On observe que les associations les plus fortes sont celles entre la surveillance de l'accouchement et le taux d'alphabétisation des femmes. Pour les femmes tombant dans le quintile le plus haut et le plus bas, la surveillance de l'accouchement est généralement plus fréquente dans les pays où davantage de femmes savent lire et écrire (corrélations de 0,66 et 0,69). Ce résultat semble indiquer que, pour les femmes riches comme pour les pauvres, il y a intérêt à accroître le taux d'alphabétisation à l'échelle nationale. Toutefois, si l'on regarde les données de plus près, on s'aperçoit que le moment où l'effet se manifeste diffère selon le quintile étudié. Les femmes les plus riches bénéficient le plus d'un accroissement du taux d'alphabétisation jusqu'à ce que celui-ci atteigne environ 40%; en revanche, les femmes les plus pauvres commencent à retirer des avantages d'un accroissement du taux d'alphabétisation national lorsque celui-ci dépasse environ 60%. Etant donné qu'aux niveaux les plus élevés, ce sont les femmes pauvres qui bénéficient le plus de l'amélioration, les différences entre riches et pauvres dans l'utilisation des soins obstétricaux sont en général inférieures dans les pays où les taux d'alphabétisation sont les plus élevés (corrélation - 0,33).

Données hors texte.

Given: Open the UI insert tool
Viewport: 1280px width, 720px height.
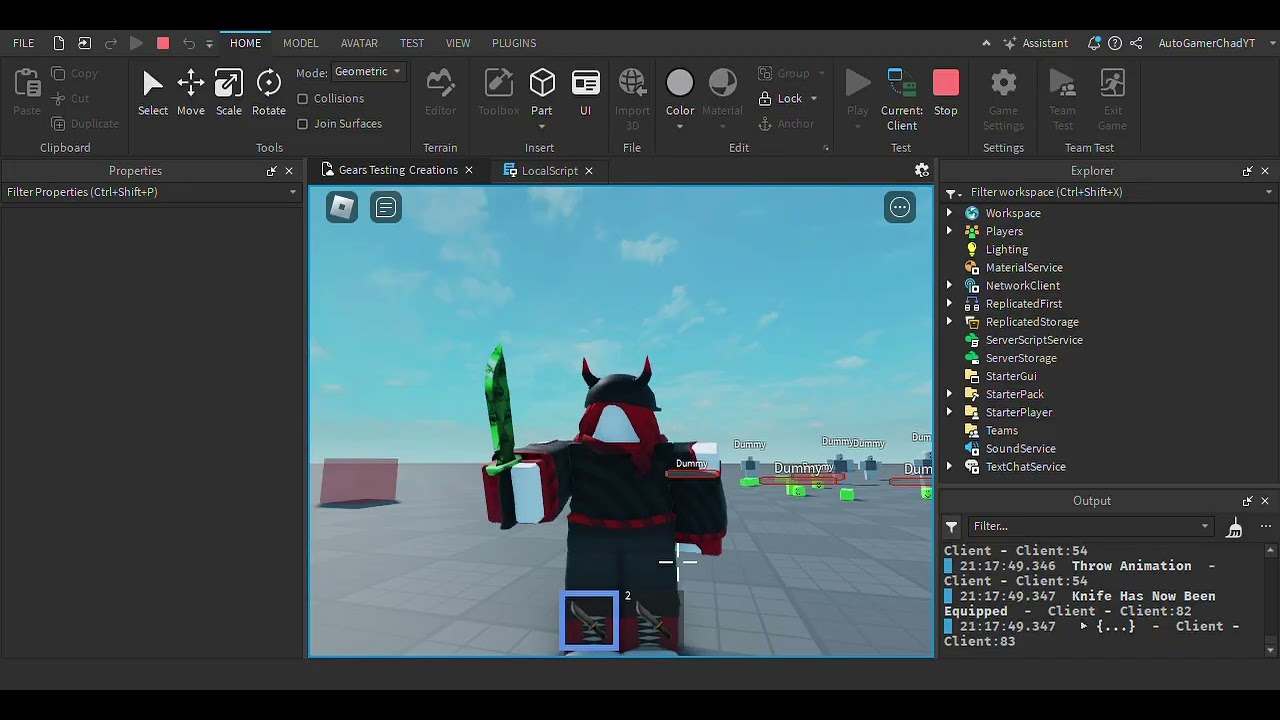Looking at the screenshot, I should tap(585, 92).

On aperçoit d'autres associations analogues, quoique moins prononcées, entre le PIB par habitant et le recours à des soins obstétricaux. Quoiqu'aucun rapport de cause à effet ne puisse être attribué à ces associations statistiques, celles-ci semblent cependant confirmer le principe selon lequel accroître la scolarisation de la femme et le développement économique peut favoriser une utilisation plus généralisée et plus équitable des soins obstétricaux.

Tableau 1. Corrélations entre les taux de surveillance de l'accouchement et les caractéristiques nationales

Facteur

Corrélation de Pearson avec la surveillance de l'accouchement


Taux de surveillance nationale

Taux pour quintile le plus riche

Taux pour quintile le plus pauvre

Différence riches pauvres

PIB par habitant (en PPP US$ 1995)

0,51 **

0,44 **

0,40 **

-0,15

Taux d'alphabétisation des femmes adultes (1995)

0,78 **

0,66 **

0,69 **

-0,33 *

Dépenses de santé publique (% du PIB, 1995)

-0,05

-0,05

0,01

-0,06

*: p<0.05, **: p<0.01 SOURCE: nos propres calculs, basés sur données concernant la surveillance de l'accouchement obtenues par Gwatkin et al 2000 et données extraites des rapports sur le développement humain de 1998 et 2000.